The question isn’t whether technology will transform healthcare—it’s whether that transformation will be led by people who understand what happens at the bedside.
An Evolving Practice
My own path has taken unexpected turns. The shy medical student who once avoided asking questions now hosts conversations with healthcare innovators. I’ve written about the intersection of medicine and communication, exploring how we might do better for both patients and physicians.
But these evolutions make sense. Medical training doesn’t just teach you to treat disease—it teaches you to identify problems others have learned to ignore, to trust your diagnostic instincts even when they lead you off the traditional path, and to persist when the solution isn’t obvious.
That’s not just medicine. That’s entrepreneurship.
The Choice We Don’t Have to Make
Healthcare stands at an inflection point. The shift from reactive to predictive medicine, from generic messaging to contextual communication, from digitized processes to genuinely human-centered digital experiences—these transformations are already underway.
Physicians won’t stop practicing medicine. They’ll expand what medicine means. Some will innovate within clinical practice, others through research, policy, education, or technology. All of these paths are valid. All of them need the same foundation: the ability to diagnose problems, the courage to challenge established systems, and the persistence to find better answers.

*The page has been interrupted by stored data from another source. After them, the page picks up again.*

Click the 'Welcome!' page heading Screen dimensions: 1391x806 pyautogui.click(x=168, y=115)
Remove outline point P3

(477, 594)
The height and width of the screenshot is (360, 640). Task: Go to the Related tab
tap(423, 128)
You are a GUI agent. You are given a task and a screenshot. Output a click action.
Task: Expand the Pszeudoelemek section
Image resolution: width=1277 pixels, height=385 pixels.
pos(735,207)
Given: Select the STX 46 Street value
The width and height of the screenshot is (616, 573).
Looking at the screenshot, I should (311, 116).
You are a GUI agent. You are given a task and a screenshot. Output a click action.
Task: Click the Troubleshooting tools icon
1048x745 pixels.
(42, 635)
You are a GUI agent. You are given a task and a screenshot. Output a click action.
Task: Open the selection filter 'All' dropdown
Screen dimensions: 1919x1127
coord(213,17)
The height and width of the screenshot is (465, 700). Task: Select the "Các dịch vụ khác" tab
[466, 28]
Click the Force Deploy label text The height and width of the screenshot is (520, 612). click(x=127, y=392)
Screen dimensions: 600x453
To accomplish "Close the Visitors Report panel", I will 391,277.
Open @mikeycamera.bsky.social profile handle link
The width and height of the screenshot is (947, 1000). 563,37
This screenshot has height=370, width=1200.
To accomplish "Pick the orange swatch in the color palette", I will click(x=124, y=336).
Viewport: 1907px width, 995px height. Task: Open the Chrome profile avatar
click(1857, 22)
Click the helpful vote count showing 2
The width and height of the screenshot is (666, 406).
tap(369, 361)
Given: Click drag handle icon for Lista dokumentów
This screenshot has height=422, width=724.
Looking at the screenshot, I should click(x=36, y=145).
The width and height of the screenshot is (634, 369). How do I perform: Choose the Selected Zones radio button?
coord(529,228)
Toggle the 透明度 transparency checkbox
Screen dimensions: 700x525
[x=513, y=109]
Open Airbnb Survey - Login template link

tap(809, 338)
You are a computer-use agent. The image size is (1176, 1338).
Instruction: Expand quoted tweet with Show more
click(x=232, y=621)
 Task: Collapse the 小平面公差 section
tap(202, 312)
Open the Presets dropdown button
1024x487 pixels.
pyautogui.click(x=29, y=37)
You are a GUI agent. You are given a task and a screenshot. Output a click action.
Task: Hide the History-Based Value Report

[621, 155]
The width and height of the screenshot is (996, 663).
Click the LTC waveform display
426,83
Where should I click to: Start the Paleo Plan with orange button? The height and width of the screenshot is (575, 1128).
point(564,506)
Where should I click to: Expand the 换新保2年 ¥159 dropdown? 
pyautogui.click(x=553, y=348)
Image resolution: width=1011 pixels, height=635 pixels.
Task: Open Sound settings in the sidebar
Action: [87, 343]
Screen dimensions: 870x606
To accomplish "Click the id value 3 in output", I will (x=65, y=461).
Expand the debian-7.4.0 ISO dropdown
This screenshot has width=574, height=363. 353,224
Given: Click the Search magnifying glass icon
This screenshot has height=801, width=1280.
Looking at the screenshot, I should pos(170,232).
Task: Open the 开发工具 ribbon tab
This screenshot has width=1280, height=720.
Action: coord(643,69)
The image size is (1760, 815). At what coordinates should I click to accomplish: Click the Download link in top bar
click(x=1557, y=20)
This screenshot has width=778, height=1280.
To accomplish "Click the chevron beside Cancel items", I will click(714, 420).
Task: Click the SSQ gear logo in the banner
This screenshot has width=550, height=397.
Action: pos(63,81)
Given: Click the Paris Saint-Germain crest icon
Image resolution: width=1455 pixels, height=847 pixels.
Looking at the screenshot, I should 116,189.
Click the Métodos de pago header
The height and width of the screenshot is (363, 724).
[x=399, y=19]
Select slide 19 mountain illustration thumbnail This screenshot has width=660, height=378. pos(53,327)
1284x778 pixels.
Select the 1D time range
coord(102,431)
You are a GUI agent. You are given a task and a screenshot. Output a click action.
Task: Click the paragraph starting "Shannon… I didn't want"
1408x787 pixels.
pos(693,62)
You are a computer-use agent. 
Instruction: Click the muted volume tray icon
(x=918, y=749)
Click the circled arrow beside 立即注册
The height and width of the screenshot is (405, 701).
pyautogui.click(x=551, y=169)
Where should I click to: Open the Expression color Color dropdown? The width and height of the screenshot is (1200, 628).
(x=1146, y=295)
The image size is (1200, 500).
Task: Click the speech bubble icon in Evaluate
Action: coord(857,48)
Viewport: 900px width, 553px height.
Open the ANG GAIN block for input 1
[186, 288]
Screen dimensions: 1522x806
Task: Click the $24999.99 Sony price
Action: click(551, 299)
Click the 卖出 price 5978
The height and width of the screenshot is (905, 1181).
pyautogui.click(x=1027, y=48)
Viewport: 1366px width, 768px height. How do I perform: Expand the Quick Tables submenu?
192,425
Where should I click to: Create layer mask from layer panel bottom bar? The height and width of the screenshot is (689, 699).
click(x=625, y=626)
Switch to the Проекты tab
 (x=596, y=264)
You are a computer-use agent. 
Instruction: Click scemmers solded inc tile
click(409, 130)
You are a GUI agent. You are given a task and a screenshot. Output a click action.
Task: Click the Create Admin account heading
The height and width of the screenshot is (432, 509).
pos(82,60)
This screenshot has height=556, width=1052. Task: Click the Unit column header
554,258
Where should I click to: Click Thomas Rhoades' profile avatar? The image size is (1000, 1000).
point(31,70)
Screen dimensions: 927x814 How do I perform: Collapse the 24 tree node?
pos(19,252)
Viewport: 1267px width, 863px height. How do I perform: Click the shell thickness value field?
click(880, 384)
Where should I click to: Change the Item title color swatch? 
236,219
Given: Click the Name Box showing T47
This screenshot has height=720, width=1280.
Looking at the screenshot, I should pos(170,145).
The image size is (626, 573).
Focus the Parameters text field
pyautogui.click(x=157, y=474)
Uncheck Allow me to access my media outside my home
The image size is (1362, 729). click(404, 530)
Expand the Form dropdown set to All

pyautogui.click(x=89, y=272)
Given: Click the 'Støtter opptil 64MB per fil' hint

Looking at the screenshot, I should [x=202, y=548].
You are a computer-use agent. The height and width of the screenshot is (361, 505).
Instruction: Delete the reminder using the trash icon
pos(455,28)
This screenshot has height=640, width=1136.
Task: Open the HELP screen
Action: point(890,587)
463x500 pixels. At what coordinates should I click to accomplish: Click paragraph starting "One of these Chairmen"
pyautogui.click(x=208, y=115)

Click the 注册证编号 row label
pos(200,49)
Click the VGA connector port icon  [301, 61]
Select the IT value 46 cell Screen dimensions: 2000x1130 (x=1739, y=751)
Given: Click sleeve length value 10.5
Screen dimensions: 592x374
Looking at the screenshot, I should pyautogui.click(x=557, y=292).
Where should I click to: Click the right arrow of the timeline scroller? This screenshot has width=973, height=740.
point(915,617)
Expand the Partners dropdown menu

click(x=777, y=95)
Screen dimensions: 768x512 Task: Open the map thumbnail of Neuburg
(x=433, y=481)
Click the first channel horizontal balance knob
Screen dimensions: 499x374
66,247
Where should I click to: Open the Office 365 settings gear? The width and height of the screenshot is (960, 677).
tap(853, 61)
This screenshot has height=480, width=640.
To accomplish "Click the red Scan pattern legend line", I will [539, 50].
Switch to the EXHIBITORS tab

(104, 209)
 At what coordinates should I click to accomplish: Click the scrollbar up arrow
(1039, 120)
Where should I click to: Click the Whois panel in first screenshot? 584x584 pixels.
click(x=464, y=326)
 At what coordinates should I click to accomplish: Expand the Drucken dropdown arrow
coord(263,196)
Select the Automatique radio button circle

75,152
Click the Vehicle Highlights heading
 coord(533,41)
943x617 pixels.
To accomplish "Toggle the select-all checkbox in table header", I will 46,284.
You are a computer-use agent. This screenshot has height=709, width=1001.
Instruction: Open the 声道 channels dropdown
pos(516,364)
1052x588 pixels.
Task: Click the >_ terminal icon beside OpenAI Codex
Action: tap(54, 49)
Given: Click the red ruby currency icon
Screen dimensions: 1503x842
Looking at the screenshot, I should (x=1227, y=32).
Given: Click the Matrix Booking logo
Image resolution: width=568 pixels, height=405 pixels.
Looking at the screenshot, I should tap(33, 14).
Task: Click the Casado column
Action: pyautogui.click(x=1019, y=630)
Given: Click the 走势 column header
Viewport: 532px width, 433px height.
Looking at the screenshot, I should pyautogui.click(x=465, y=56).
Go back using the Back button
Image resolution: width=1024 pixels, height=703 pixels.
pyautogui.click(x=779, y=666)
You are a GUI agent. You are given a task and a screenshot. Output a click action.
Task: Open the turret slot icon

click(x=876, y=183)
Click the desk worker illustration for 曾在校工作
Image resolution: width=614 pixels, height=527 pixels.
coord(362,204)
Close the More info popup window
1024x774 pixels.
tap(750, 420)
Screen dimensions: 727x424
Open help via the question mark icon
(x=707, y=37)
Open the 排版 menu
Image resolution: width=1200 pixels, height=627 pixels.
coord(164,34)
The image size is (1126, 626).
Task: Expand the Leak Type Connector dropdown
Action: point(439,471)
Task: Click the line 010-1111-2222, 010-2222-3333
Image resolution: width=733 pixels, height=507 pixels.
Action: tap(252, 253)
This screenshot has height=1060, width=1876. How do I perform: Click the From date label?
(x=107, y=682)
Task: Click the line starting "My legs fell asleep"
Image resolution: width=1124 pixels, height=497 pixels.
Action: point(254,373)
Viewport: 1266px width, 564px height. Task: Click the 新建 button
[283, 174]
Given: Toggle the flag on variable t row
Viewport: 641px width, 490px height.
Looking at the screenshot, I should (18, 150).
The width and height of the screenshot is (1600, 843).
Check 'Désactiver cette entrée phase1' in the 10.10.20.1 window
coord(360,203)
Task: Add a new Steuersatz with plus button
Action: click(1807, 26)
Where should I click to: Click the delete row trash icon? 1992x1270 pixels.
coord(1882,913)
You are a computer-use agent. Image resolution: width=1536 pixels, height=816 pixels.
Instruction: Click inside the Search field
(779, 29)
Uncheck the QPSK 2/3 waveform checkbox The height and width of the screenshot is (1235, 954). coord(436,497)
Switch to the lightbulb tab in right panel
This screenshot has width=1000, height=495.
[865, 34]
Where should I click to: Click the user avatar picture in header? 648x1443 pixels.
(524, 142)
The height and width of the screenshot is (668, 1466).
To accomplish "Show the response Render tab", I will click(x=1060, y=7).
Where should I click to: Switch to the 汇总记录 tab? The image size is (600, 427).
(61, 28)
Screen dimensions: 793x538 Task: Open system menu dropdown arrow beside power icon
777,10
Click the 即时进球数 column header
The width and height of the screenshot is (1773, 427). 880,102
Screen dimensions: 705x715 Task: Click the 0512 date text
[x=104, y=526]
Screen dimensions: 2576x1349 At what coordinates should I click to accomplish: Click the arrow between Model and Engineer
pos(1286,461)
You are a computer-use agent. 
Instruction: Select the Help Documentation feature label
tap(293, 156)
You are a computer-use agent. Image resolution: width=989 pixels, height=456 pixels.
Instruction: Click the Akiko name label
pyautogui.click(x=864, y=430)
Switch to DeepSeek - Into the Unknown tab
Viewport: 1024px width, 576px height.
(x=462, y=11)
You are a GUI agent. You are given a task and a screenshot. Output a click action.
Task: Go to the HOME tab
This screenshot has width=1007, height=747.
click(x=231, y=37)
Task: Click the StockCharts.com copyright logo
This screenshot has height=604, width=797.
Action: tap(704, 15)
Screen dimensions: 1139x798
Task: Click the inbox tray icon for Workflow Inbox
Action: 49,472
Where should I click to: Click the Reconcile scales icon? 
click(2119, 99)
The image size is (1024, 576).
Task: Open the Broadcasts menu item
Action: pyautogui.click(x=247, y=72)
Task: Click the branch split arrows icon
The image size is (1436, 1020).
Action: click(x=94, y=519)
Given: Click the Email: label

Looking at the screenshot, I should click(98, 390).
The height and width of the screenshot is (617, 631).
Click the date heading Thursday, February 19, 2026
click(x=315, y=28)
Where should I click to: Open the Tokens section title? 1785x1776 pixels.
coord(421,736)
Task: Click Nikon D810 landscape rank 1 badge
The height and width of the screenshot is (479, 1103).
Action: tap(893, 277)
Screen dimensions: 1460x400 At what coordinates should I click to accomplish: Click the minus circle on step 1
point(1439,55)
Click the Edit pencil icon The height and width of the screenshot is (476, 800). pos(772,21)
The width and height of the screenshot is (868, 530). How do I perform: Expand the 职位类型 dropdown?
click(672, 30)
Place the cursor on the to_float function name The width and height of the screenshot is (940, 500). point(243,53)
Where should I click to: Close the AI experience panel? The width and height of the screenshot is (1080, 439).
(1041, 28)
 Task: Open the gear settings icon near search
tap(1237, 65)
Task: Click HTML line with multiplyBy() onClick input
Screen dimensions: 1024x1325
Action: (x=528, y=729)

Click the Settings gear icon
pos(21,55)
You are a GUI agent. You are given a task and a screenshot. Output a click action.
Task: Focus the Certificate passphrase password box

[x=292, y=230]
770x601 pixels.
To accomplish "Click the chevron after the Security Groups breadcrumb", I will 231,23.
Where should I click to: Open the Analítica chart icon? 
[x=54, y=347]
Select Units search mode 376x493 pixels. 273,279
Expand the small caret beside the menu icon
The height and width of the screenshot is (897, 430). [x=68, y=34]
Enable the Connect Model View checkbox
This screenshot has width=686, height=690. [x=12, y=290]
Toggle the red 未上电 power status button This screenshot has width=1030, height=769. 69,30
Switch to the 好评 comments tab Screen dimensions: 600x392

Looking back at my time in medical school, I realize the institution prepared us not just for a profession, but for possibility. My classmates have chosen different paths—clinics, research, policy, business, technology. But we all emerged with the same training: to see problems clearly, to act despite uncertainty, and to measure our work by the impact it creates.
Medical schools around the world are producing these problem-solvers every single day. Some will cure diseases, others will cure systems. Both are practicing medicine. Both are essential.
The only question is whether we’ll recognize what we’ve been trained to do.